|Low-key Colston continues to impress everyone but himself|
|Written by Admin|
|Thursday, 13 December 2007 00:15|
His right knee has been sore since training camp. His back has been bothering him since he fell hard after an acrobatic reception in Week 2. The nagging injuries caused New Orleans' top receiver to lose most of the bulk he added to his 6-foot-4 frame over the summer.
Then there's the inconsistency of the Saints, who have struggled to stay near .500 and have narrowly kept alive hope of an NFC wild-card playoff berth.
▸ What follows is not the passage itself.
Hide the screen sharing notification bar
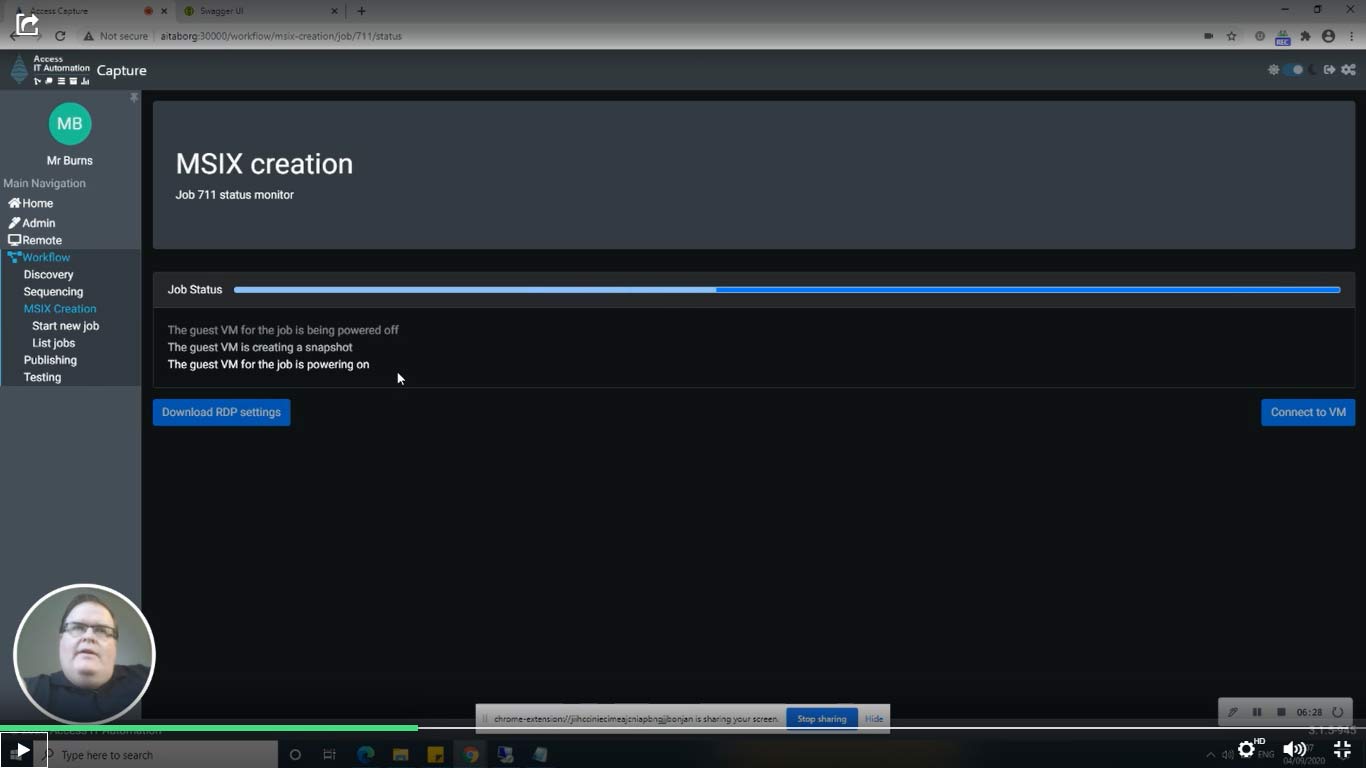 coord(873,718)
``It's been a pretty trying season, personally just being injured the whole year and having to continue to fight through the injuries week in and week out,'' Colston said. ``Obviously, as a team, we haven't performed on the field like we expected to, so it's been a pretty frustrating year.''
And yet, the low-key, seventh-round draft pick out of Hofstra remains one of the top receivers in the league and a crucial factor in whatever success the Saints (6-7) have had.
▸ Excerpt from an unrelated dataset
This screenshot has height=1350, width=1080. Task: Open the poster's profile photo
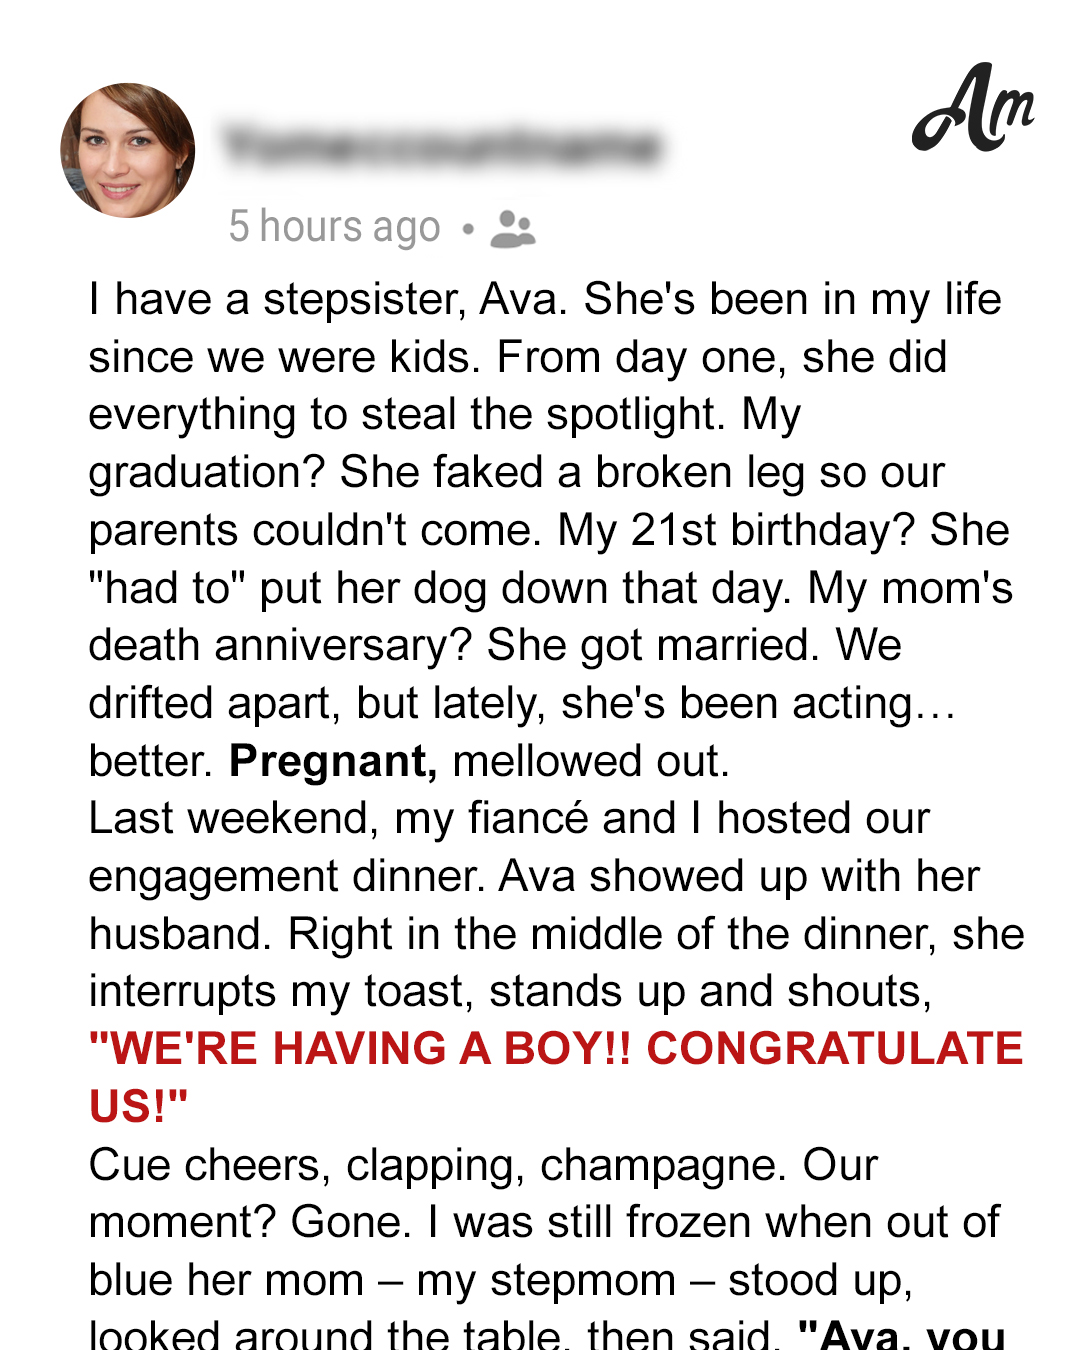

He leads the team with eight touchdowns, matching his total for all of last season. His 79 receptions is tied for eighth in the NFL, and his 978 yards is tied for 10th in the league.
Colston is on pace to easily eclipse the 1,038 yards he gained during his surprising rookie season, when he emerged from virtual obscurity and performed so well in training camp that the Saints decided to trade Donte Stallworth.
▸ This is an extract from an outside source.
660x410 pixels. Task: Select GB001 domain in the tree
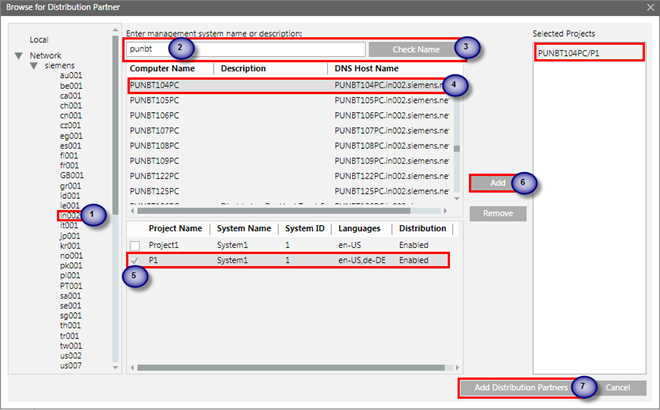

One of his better performances of the season came Monday night in Atlanta, when he caught nine passes for 92 yards, including two difficult touchdown receptions in tight coverage.
``He is a legitimate big-time player in the league,'' said Arizona coach Ken Whisenhunt, whose team must deal with Colston on Sunday in New Orleans. ``There's certainly a confidence factor between the quarterback and him.
``Whenever you have that working, they understand the timing and where to put the ball, makes it much more difficult to defend those types of players. I have a lot of respect for what he's accomplished in those two short years.''
Both of Colston's touchdowns in Atlanta illustrated Whisenhunt's point.
On the first, Drew Brees took advantage of Colston's height and agility, throwing a 15-yard pass high and over Colston's back shoulder so it would be out of the reach of a closely pursuing defender. Colston leapt up and twisted in the air to grab the pass before crashing down in the back of the end zone.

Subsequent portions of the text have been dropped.